A eloquente Carta de Xanana Gusmão ao CDDFM (Conselho para a Delimitação Definitiva das Fronteiras Marítimas”)

28 February 2018

Dear Commissioners,

Thank you for the final package of documents from the Conciliation Commission relating to the development concept for Greater Sunrise. We are grateful to the Commission for extending your mandate to assist the States and Sunrise Joint Venture (SJV) with the process on the development concept.

I must confess, my Dear Chair, that I was somewhat surprised with the amount of documents that were delivered to us on the last day of the Kuala Lumpur meetings.

I

During that week, my perception of the progression of the process led by the Commission was that, on 1 March, it would not be possible to approve any Development Concept.
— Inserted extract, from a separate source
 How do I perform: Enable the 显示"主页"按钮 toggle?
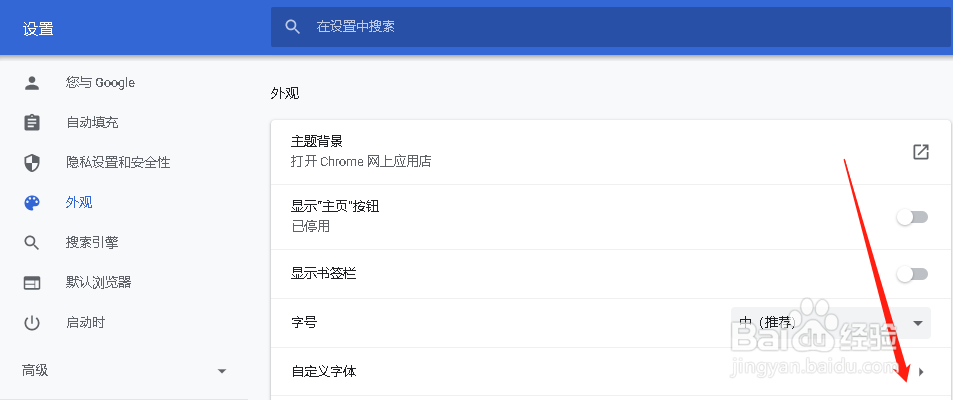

This perception was created by the progress in the engagement with the Commission, during which we became aware that

  • The SJV wished to manipulate the engagement process to ensure that the prior regime remained in force; and this was corroborated by the Commission. Although the SJV and the Commission would prefer to call such regime the ‘baseline’ to try and justify the ‘terms or conditions equivalent’ obligation under the Treaty, the truth is that this ‘baseline’ corresponds to the 20.1% JPDA, 79.9% Australian claimed waters Greater Sunrise split;
  • Australia’s true justification to try and maintain the ‘confidentiality’ of the Treaty terms was, as I explained in the second session with the Commission I attended in Kuala Lumpur, to try and maintain the 20.1% – 79.9% split, despite the Treaty dividing the Greater Sunrise resources approximately 80% – 20% in Timor-Leste’s favour;
  • The Commission refused to consider Timor-Leste’s insistence that we could not discuss the new PSC without first determining and agreeing on the Fiscal Regime, irrespective of the development concept chosen; and
  • Equally important, the fact that the SJV wanted that the term of the Framework Agreement would be in force for the life of the Greater Sunrise project, which is totally unacceptable to Timor-Leste.

As we became aware that the process was not leading the States and the SJV to a clear path that we could walk down together, the third option ­ which was initially misunderstood by Timor-Leste ­ was prepared as an acknowledgement that, on 1 March, it would not be realistic to reach a decision on any development concept. (I now understand that the third option was always Floating in the minds of the Commission, the SJV, and Australia).

However, I must honestly say that after reading the documents I was not in the least surprised by the ‘solution’ imposed upon us, although I must say that if we were to come to this ‘conclusion’ of the process, we could have arranged for a meeting with all interested parties. Unfortunately that was not what happened… The Commission instead opted for the easiest way out, which is a shame as in my perception it reveals a lack of impartiality on your
behalf!

II

Dear Chair and Commissioners, my team has studied the Commission’s package of documents very carefully. We see that you have been working hard with your expert, in the time available, to understand the technical issues and draw conclusions based on the available information.

However, we have significant concerns regarding both the approach that was taken in considering the development concepts as well as the technical and commercial assumptions and conclusions which the expert arrived at. As such, Timor-Leste rejects, for all relevant purposes, both the “Commission Paper on the Comparative Benefits of Timor LNG and Darwin LNG”, and the “Condensed Comparative Analysis of Alternative Development Concepts”.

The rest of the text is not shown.